**TEXT SEGMENT**:
====
Ponder this:

Sunday, March 15, 2009

Little June, Old June

How timely I find Sunday Scribblings' suggestion for this week:
Dear Past Me, Dear Future Me .

Dear Little June,

You don't know me yet, but in time you will. I am you almost fifty years from the time you're reading this! I know how afraid you are of so many things, but you know what? The fear that freezes you in your tracks now will make you courageous and strong.

I know that: It is true.

I know how you tremble at new things . . . remember when you thought you would be the only one in your class who never would be able to do the Australian crawl? Remember the night you went to bed and thought through how this arm moved and your head turned one way and then that arm, and your head turned the other way, and your legs kicked all the time? ...and the next morning at your swimming lesson, you did it!

You're going to have sad things happen to you that will be beyond your control. You will feel lost and alone. But from here I can see how, in time, you lifted your chin and figured out how to carry on.
====
**RECORDED INFORMATION**:

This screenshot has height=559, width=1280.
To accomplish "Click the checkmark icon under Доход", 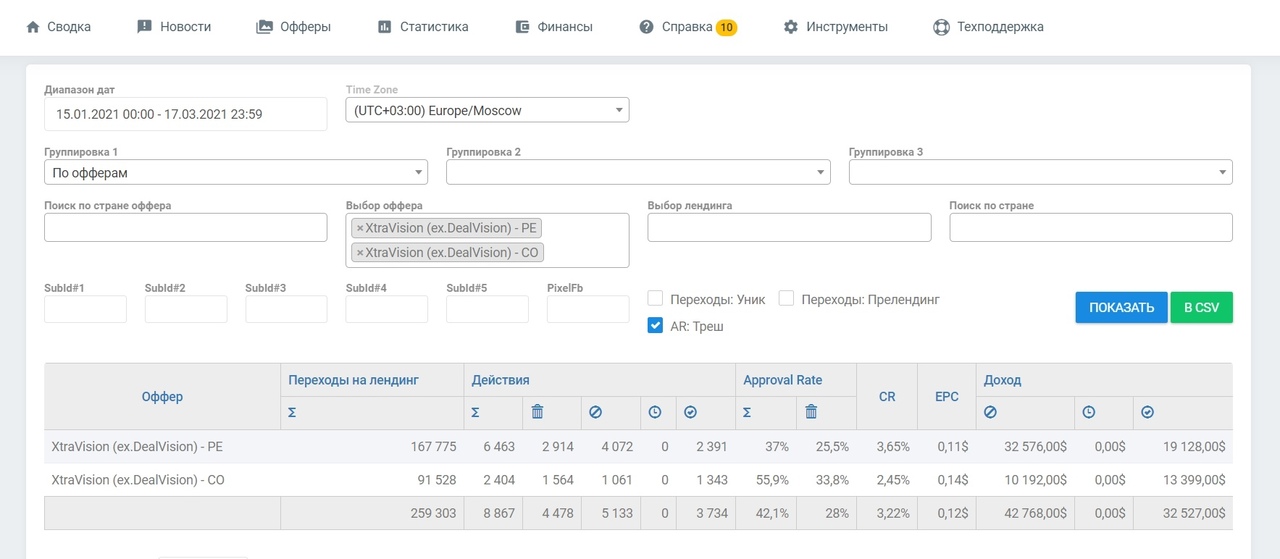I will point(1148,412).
====
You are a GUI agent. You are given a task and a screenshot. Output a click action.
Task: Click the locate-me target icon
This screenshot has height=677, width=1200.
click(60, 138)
====
**WHAT TO DO**:
From the letter to Little June above, transcribe the part that opens with the words containing "You don't know" and closes with "It is true.".

**RESPONSE TO THE EXERCISE**:
You don't know me yet, but in time you will. I am you almost fifty years from the time you're reading this! I know how afraid you are of so many things, but you know what? The fear that freezes you in your tracks now will make you courageous and strong.

I know that: It is true.